Segment Open

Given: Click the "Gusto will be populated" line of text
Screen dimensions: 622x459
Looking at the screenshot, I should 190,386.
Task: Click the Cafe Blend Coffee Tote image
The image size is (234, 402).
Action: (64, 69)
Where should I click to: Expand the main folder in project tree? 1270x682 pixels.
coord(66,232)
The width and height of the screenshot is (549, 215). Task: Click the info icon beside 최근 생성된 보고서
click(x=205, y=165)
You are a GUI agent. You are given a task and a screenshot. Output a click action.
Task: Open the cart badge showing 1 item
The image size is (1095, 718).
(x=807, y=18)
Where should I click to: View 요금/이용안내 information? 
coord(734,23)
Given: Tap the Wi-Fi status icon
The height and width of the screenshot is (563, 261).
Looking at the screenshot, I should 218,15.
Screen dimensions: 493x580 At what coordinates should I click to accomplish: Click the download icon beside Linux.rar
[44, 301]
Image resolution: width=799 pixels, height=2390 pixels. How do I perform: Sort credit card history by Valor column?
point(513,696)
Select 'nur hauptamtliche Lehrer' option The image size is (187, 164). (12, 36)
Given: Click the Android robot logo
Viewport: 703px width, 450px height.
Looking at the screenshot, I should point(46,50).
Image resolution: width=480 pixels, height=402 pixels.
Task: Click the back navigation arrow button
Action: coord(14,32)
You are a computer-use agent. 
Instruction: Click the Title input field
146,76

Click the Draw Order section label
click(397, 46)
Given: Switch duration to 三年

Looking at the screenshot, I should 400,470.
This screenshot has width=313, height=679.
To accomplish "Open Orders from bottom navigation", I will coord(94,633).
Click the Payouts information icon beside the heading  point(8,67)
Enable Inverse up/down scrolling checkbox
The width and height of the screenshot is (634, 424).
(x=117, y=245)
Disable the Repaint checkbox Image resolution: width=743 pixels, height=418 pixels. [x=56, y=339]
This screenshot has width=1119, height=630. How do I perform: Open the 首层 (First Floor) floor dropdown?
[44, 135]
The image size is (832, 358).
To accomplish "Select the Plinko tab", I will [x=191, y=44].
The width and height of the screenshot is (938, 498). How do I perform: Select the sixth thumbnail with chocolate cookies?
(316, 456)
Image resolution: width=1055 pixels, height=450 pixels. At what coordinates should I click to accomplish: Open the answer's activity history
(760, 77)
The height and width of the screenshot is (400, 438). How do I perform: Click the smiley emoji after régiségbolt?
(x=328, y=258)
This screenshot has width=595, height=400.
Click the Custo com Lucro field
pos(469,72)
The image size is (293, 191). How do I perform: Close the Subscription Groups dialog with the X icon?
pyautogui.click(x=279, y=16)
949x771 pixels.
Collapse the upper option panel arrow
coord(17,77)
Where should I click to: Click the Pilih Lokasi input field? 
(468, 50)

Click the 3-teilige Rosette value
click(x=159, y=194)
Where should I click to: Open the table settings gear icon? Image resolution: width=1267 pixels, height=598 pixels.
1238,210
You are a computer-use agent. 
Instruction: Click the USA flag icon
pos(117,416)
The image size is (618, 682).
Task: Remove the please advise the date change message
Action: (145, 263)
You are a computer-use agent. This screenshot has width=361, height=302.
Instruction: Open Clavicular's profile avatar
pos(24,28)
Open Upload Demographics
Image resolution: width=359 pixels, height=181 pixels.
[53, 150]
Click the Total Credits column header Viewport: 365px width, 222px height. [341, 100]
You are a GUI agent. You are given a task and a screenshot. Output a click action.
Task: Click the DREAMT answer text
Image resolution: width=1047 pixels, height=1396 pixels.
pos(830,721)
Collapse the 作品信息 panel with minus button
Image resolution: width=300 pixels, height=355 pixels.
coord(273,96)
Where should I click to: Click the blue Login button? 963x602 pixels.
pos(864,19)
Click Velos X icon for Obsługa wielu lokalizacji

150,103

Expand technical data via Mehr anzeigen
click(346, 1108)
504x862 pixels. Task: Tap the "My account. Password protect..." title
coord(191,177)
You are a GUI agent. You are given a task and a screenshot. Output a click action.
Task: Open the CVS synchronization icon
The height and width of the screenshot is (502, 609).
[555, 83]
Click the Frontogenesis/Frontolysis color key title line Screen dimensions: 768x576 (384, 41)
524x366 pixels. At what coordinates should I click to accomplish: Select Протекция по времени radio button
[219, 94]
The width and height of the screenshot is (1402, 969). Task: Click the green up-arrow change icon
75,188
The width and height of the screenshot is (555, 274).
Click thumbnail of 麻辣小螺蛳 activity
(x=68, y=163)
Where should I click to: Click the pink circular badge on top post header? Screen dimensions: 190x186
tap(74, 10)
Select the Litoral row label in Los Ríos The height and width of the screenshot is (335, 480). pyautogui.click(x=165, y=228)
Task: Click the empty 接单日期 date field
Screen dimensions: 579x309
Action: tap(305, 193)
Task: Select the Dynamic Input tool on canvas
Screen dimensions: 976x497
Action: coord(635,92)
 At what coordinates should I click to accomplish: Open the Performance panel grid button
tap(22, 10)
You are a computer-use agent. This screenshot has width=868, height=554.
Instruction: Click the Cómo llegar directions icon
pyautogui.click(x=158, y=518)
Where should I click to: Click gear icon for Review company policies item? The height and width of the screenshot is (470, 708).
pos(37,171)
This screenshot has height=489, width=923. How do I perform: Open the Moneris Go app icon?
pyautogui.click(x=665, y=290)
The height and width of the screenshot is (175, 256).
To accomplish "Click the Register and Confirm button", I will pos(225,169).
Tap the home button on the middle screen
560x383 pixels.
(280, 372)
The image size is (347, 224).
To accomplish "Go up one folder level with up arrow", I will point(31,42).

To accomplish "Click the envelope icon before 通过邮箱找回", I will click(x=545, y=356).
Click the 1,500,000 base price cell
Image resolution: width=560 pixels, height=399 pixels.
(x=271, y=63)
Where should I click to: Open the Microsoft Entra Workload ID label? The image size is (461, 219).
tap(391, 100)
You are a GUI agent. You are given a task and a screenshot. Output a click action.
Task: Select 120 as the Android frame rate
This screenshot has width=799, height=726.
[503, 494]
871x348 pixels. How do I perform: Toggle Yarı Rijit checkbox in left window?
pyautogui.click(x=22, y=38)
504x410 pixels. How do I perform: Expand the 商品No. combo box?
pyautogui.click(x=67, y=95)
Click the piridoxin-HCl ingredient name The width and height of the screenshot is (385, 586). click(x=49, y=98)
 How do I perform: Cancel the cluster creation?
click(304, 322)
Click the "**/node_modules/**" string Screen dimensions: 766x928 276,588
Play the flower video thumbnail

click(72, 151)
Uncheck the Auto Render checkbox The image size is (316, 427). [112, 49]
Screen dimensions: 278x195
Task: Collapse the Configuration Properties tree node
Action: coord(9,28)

Segment Closed

• _Problem_: Your task is to reproduce all the data exactly as shown.

• _Result for this exercise_:
Given: Click the "Gusto will be populated" line of text
Screen dimensions: 622x459
Looking at the screenshot, I should 190,386.
Task: Click the Cafe Blend Coffee Tote image
The image size is (234, 402).
Action: (64, 69)
Where should I click to: Expand the main folder in project tree? 1270x682 pixels.
coord(66,232)
The width and height of the screenshot is (549, 215). Task: Click the info icon beside 최근 생성된 보고서
click(x=205, y=165)
You are a GUI agent. You are given a task and a screenshot. Output a click action.
Task: Open the cart badge showing 1 item
The image size is (1095, 718).
(x=807, y=18)
Where should I click to: View 요금/이용안내 information? 
coord(734,23)
Given: Tap the Wi-Fi status icon
The height and width of the screenshot is (563, 261).
Looking at the screenshot, I should 218,15.
Screen dimensions: 493x580 At what coordinates should I click to accomplish: Click the download icon beside Linux.rar
[44, 301]
Image resolution: width=799 pixels, height=2390 pixels. How do I perform: Sort credit card history by Valor column?
point(513,696)
Select 'nur hauptamtliche Lehrer' option The image size is (187, 164). (12, 36)
Given: Click the Android robot logo
Viewport: 703px width, 450px height.
Looking at the screenshot, I should point(46,50).
Image resolution: width=480 pixels, height=402 pixels.
Task: Click the back navigation arrow button
Action: coord(14,32)
You are a computer-use agent. 
Instruction: Click the Title input field
146,76

Click the Draw Order section label
click(397, 46)
Given: Switch duration to 三年

Looking at the screenshot, I should 400,470.
This screenshot has width=313, height=679.
To accomplish "Open Orders from bottom navigation", I will coord(94,633).
Click the Payouts information icon beside the heading  point(8,67)
Enable Inverse up/down scrolling checkbox
The width and height of the screenshot is (634, 424).
(x=117, y=245)
Disable the Repaint checkbox Image resolution: width=743 pixels, height=418 pixels. [x=56, y=339]
This screenshot has width=1119, height=630. How do I perform: Open the 首层 (First Floor) floor dropdown?
[44, 135]
The image size is (832, 358).
To accomplish "Select the Plinko tab", I will [x=191, y=44].
The width and height of the screenshot is (938, 498). How do I perform: Select the sixth thumbnail with chocolate cookies?
(316, 456)
Image resolution: width=1055 pixels, height=450 pixels. At what coordinates should I click to accomplish: Open the answer's activity history
(760, 77)
The height and width of the screenshot is (400, 438). How do I perform: Click the smiley emoji after régiségbolt?
(x=328, y=258)
This screenshot has width=595, height=400.
Click the Custo com Lucro field
pos(469,72)
The image size is (293, 191). How do I perform: Close the Subscription Groups dialog with the X icon?
pyautogui.click(x=279, y=16)
949x771 pixels.
Collapse the upper option panel arrow
coord(17,77)
Where should I click to: Click the Pilih Lokasi input field? 
(468, 50)

Click the 3-teilige Rosette value
click(x=159, y=194)
Where should I click to: Open the table settings gear icon? Image resolution: width=1267 pixels, height=598 pixels.
1238,210
You are a computer-use agent. 
Instruction: Click the USA flag icon
pos(117,416)
The image size is (618, 682).
Task: Remove the please advise the date change message
Action: (145, 263)
You are a computer-use agent. This screenshot has width=361, height=302.
Instruction: Open Clavicular's profile avatar
pos(24,28)
Open Upload Demographics
Image resolution: width=359 pixels, height=181 pixels.
[53, 150]
Click the Total Credits column header Viewport: 365px width, 222px height. [341, 100]
You are a GUI agent. You are given a task and a screenshot. Output a click action.
Task: Click the DREAMT answer text
Image resolution: width=1047 pixels, height=1396 pixels.
pos(830,721)
Collapse the 作品信息 panel with minus button
Image resolution: width=300 pixels, height=355 pixels.
coord(273,96)
Where should I click to: Click the blue Login button? 963x602 pixels.
pos(864,19)
Click Velos X icon for Obsługa wielu lokalizacji

150,103

Expand technical data via Mehr anzeigen
click(346, 1108)
504x862 pixels. Task: Tap the "My account. Password protect..." title
coord(191,177)
You are a GUI agent. You are given a task and a screenshot. Output a click action.
Task: Open the CVS synchronization icon
The height and width of the screenshot is (502, 609).
[555, 83]
Click the Frontogenesis/Frontolysis color key title line Screen dimensions: 768x576 (384, 41)
524x366 pixels. At what coordinates should I click to accomplish: Select Протекция по времени radio button
[219, 94]
The width and height of the screenshot is (1402, 969). Task: Click the green up-arrow change icon
75,188
The width and height of the screenshot is (555, 274).
Click thumbnail of 麻辣小螺蛳 activity
(x=68, y=163)
Where should I click to: Click the pink circular badge on top post header? Screen dimensions: 190x186
tap(74, 10)
Select the Litoral row label in Los Ríos The height and width of the screenshot is (335, 480). pyautogui.click(x=165, y=228)
Task: Click the empty 接单日期 date field
Screen dimensions: 579x309
Action: tap(305, 193)
Task: Select the Dynamic Input tool on canvas
Screen dimensions: 976x497
Action: coord(635,92)
 At what coordinates should I click to accomplish: Open the Performance panel grid button
tap(22, 10)
You are a computer-use agent. This screenshot has width=868, height=554.
Instruction: Click the Cómo llegar directions icon
pyautogui.click(x=158, y=518)
Where should I click to: Click gear icon for Review company policies item? The height and width of the screenshot is (470, 708).
pos(37,171)
This screenshot has height=489, width=923. How do I perform: Open the Moneris Go app icon?
pyautogui.click(x=665, y=290)
The height and width of the screenshot is (175, 256).
To accomplish "Click the Register and Confirm button", I will pos(225,169).
Tap the home button on the middle screen
560x383 pixels.
(280, 372)
The image size is (347, 224).
To accomplish "Go up one folder level with up arrow", I will point(31,42).

To accomplish "Click the envelope icon before 通过邮箱找回", I will click(x=545, y=356).
Click the 1,500,000 base price cell
Image resolution: width=560 pixels, height=399 pixels.
(x=271, y=63)
Where should I click to: Open the Microsoft Entra Workload ID label? The image size is (461, 219).
tap(391, 100)
You are a GUI agent. You are given a task and a screenshot. Output a click action.
Task: Select 120 as the Android frame rate
This screenshot has width=799, height=726.
[503, 494]
871x348 pixels. How do I perform: Toggle Yarı Rijit checkbox in left window?
pyautogui.click(x=22, y=38)
504x410 pixels. How do I perform: Expand the 商品No. combo box?
pyautogui.click(x=67, y=95)
Click the piridoxin-HCl ingredient name The width and height of the screenshot is (385, 586). click(x=49, y=98)
 How do I perform: Cancel the cluster creation?
click(304, 322)
Click the "**/node_modules/**" string Screen dimensions: 766x928 276,588
Play the flower video thumbnail

click(72, 151)
Uncheck the Auto Render checkbox The image size is (316, 427). [112, 49]
Screen dimensions: 278x195
Task: Collapse the Configuration Properties tree node
Action: coord(9,28)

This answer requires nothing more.